Minutes after arriving in St. Louis, Mo., to report on the events in Ferguson, I bumped into Cephus “Uncle Bobby” Johnson. He’s the uncle of Oscar Grant — the young man who was shot and killed by a BART police officer in 2009. With him was Ron Davis, wearing a R.I.P t-shirt with a picture of his son, Jordan Davis, who was shot and killed in November 2012 at a gas station in Jacksonville, Fla., when another customer was annoyed that he was playing music loudly. They call themselves a “circle of fathers,” a group made up of people who know first-hand what Michael Brown’s family is experiencing. The young man’s shooting death by a Ferguson police officer has brought them together — again.
Trayvon Martin’s father, Tracy, is a commanding voice within the group as they give each other support. His son was also shot and killed two-and a-half years ago by a neighborhood watch volunteer in Sanford, Fla. These fathers, whose strength lies in their support for each other, are trying to find ways to lead the national discussion around the senseless loss of so many young black men. They stress the value of empowerment.

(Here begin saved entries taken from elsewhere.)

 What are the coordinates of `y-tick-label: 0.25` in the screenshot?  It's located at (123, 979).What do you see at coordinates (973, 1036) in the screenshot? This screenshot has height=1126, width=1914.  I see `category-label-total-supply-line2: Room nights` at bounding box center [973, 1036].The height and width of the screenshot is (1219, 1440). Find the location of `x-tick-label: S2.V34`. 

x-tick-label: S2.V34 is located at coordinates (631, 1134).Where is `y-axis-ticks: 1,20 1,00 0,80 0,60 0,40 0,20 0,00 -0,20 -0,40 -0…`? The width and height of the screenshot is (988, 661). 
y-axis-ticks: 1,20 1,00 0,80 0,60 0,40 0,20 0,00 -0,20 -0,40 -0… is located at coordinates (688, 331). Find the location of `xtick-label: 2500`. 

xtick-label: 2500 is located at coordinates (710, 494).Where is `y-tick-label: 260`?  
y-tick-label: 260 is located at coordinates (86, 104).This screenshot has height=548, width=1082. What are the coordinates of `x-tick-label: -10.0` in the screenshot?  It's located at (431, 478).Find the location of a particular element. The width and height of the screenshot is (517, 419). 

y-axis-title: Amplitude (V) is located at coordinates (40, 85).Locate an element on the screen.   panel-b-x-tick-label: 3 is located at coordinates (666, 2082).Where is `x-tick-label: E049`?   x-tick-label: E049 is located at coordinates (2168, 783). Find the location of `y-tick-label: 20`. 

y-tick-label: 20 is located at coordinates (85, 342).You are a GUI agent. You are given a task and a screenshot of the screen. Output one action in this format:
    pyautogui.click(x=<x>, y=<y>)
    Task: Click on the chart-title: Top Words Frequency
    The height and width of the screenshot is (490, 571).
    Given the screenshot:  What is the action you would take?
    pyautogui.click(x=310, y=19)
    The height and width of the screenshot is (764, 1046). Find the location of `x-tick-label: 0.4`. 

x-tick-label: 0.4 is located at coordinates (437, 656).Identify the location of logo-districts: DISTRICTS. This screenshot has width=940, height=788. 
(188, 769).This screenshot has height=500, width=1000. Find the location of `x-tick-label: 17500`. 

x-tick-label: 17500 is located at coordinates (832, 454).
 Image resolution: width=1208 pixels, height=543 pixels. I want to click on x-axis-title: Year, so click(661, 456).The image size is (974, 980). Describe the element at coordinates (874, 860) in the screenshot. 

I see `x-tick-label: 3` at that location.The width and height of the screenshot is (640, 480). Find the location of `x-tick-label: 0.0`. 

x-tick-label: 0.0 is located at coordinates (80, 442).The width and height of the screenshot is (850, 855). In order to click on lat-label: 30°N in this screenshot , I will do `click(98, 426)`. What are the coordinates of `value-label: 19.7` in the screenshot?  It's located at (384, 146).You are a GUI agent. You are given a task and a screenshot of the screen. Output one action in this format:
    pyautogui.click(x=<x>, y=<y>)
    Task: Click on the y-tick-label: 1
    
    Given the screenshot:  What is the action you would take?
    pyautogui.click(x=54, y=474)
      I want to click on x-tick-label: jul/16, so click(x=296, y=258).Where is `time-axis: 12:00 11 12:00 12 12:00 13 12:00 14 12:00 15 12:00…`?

It’s an important message for young men like me to hear but achieving it is harder to grasp. As a young man of color, I constantly feel the need to defend my human rights.
My mom tells me all the time to be careful and mindful of my surroundings — to not upset or scare those around me. But I’m tired of being “managed” in this way. I’ve never been arrested, but I’ve been pulled over and followed by police. It is belittling. I don’t feel protected or served. I feel bullied because of what and who I am.
Many of the young people I met on the streets of Ferguson share this experience. I met protesters who are young like me: juggling work and school — just trying to grow up, learning to be men. But they are often derailed, distracted, or taken off-course. They don’t feel like they are treated with respect.
In Missouri, as in the Bay Area, it’s a hard situation to fix. Many of the cops in Ferguson don’t live in the communities they serve. The tension seems to have been rising between the community and the police for as long as people can remember. With Michael Brown’s death, young black men in St. Louis are given a spotlight they didn’t have before. They want people to know they aren’t backing down. They aren’t giving up.
As 27-year-old Darren Seals of Ferguson puts it, seeing the fate of Michael Brown “didn’t make us scared. It made us furious.”
Bay Area young people are furious too — about Michael Brown and all of the lives lost before his to police shootings. Where that fury will lead is the story yet to be told. The “circle of fathers” hopes some powerful new, young leaders will be formed by these experiences. From the activity on the streets around the country and online. I believe that’s already happening.
At Michael Brown’s funeral in St. Louis, it was hard to miss all the young men standing alongside older civil rights leaders. There were also school kids there to witness history even if they didn’t understand its full meaning yet. After my experience in Ferguson this week, my hope is that the status quo is over and that young people will be the ones providing the road map for how justice can be served.